[Stored data entries]

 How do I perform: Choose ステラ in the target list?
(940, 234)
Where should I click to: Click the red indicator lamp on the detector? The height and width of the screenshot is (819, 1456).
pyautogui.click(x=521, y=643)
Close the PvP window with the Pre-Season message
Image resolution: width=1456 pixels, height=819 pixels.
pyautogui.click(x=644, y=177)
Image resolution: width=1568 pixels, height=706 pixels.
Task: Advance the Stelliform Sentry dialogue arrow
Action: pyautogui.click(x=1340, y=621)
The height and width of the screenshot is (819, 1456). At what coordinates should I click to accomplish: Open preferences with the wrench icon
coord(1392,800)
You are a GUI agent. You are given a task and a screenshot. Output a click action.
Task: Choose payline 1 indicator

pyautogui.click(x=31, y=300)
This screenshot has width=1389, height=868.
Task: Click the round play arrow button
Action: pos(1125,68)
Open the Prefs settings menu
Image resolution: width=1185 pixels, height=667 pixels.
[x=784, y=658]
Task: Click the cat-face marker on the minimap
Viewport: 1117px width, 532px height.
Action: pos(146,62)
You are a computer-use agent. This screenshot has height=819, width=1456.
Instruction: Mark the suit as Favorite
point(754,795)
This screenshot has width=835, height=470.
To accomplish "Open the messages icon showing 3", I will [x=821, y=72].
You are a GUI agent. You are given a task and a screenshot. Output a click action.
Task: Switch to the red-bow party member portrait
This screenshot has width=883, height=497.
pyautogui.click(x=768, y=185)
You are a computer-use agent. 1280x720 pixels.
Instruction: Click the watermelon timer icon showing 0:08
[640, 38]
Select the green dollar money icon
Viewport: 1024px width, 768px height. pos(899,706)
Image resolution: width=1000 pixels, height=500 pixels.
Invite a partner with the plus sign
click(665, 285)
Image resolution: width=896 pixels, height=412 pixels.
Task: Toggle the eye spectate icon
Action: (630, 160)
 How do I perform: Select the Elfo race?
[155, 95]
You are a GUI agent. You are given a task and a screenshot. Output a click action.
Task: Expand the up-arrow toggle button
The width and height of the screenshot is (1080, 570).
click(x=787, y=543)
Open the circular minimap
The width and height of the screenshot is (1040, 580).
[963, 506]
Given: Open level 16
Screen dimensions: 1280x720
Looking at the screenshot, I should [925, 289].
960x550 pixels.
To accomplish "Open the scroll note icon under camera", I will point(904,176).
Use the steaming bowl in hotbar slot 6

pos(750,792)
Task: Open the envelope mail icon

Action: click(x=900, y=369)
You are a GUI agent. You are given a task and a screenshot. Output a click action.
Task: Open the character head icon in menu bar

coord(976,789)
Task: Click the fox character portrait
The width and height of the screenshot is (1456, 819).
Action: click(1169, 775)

> AIM
Gather each line of the entries above that contains the string "button", treating the match as case-sensitive.

> SOLUTION
Task: Click the round play arrow button
Task: Expand the up-arrow toggle button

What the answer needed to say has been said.